# What you are asked to do
Print every record exactly as it appears. Leave the pictures out.

# Dataset
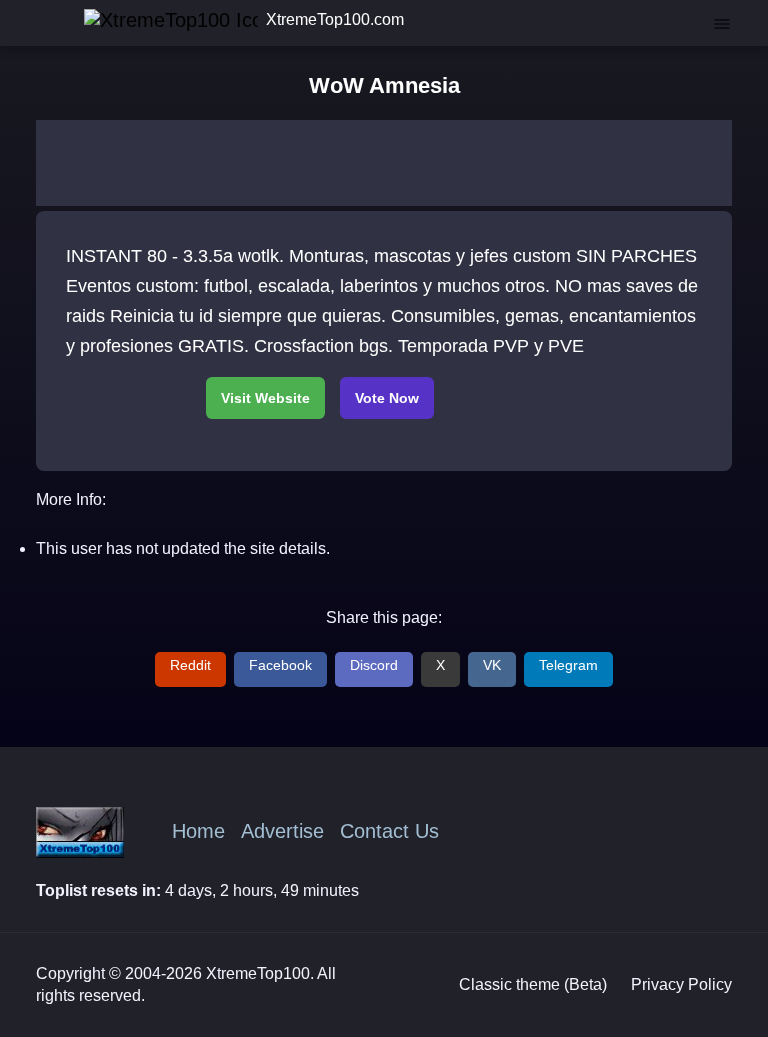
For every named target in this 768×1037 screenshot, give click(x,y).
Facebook (280, 665)
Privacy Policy (681, 984)
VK (492, 665)
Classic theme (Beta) (533, 984)
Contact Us (389, 831)
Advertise (282, 831)
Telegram (568, 665)
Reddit (190, 665)
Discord (374, 665)
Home (198, 831)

# Output of the exercise
For every named target in this 768×1037 screenshot, give click(x,y).
Facebook (280, 665)
Privacy Policy (681, 984)
VK (492, 665)
Classic theme (Beta) (533, 984)
Contact Us (389, 831)
Advertise (282, 831)
Telegram (568, 665)
Reddit (190, 665)
Discord (374, 665)
Home (198, 831)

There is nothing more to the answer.